▶ **Task requirements**: Retype exactly the lines of the material below, from the one containing "Open the hamburger menu at top right" through the last, with both ends kept.
::::::::
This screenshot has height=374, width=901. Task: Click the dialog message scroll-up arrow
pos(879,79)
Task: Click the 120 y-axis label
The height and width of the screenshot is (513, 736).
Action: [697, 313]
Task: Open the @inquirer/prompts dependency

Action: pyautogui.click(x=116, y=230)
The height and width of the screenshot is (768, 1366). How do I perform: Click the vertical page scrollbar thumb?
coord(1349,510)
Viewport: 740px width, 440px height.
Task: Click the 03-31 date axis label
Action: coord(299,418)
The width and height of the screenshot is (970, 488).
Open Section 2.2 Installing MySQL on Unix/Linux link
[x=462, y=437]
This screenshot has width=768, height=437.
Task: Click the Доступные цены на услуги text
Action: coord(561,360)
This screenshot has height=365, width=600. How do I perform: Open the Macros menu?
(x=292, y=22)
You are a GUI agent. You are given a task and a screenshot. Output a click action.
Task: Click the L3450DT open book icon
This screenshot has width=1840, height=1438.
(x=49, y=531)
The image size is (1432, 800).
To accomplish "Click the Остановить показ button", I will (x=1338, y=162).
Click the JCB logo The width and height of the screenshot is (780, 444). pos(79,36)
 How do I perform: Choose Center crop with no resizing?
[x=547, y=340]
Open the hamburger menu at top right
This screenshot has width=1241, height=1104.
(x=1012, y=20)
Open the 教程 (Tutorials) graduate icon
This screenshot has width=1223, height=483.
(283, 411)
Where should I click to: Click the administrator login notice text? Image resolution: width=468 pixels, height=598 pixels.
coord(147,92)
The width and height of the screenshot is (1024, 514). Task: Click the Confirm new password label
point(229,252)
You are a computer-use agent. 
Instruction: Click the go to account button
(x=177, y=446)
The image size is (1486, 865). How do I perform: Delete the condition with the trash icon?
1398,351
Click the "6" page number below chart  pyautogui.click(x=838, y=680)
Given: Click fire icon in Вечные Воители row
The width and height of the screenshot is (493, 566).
::::::::
▶ **Exercise output**:
Open the hamburger menu at top right
This screenshot has width=1241, height=1104.
(x=1012, y=20)
Open the 教程 (Tutorials) graduate icon
This screenshot has width=1223, height=483.
(283, 411)
Where should I click to: Click the administrator login notice text? Image resolution: width=468 pixels, height=598 pixels.
coord(147,92)
The width and height of the screenshot is (1024, 514). Task: Click the Confirm new password label
point(229,252)
You are a computer-use agent. 
Instruction: Click the go to account button
(x=177, y=446)
The image size is (1486, 865). How do I perform: Delete the condition with the trash icon?
1398,351
Click the "6" page number below chart  pyautogui.click(x=838, y=680)
Given: Click fire icon in Вечные Воители row
The width and height of the screenshot is (493, 566).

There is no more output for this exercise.